Corylus avellana ‘Contorta’
Corylus avellana ‘Contorta’, the garden form of native hazel with intricate twisted stems and catkins reflecting the interest in native plants and planting in the 1990s. Hazels support over 100 insect species and are a great way to bring wild plants into medium to larger gardens, or if potted into smaller gardens.
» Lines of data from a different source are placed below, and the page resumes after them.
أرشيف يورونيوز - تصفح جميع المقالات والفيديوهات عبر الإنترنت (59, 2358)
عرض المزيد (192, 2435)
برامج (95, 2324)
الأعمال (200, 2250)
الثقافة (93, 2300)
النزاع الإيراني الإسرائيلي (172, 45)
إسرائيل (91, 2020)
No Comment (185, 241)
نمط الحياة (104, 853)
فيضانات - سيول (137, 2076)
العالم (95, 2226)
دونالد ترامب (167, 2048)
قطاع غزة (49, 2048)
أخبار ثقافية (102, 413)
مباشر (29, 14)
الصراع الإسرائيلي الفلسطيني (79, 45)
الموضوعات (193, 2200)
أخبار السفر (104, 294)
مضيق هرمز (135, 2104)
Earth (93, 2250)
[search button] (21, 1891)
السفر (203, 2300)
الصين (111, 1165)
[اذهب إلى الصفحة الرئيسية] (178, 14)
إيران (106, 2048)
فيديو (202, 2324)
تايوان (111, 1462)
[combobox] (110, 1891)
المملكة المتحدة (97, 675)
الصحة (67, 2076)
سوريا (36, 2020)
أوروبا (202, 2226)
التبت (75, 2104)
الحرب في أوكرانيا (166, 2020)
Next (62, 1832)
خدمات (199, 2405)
8. Malus × robusta ‘Red Sentinel’

Malus × robusta ‘Red Sentinel’
Malus × robusta ‘Red Sentinel’ a crab apple, reflects the resurgence in fruit growing for flavour and nutrition in the 2000s including crab apple jelly. Apples, including crab apples, are known to support a huge number of insect species and many lichens and mosses on their stems. As well as planting new trees gardeners are urged to retain older apples where possible as they arerich in biodiversity.

9. Stachys byzantina

Stachys byzantina
Stachys byzantina, a water saving choice with many other environmental benefits popular in the dry gardens of the 2010s. It ticks many garden boxes; a pollinator favourite providing evergreen low-maintenance ground cover, tolerant of air pollution and supports urban cooling by transpiring water and reflecting heat and light. RHS research has demonstrated that its hairy, silvery leaves are unusually effective at trapping particulate pollutants improving urban air quality.

10. Geum rivale

Geum rivale
Native plant Geum rivale favours damp, even wet places and is valuable for sustainable drainage or SUDS plantings and flowers early giving important support to pollinators. Here it references the popularity of re-wilding, often with reintroduction of beaver in aquatic areas where this plant thrives, which has inspired gardeners in the 2020s.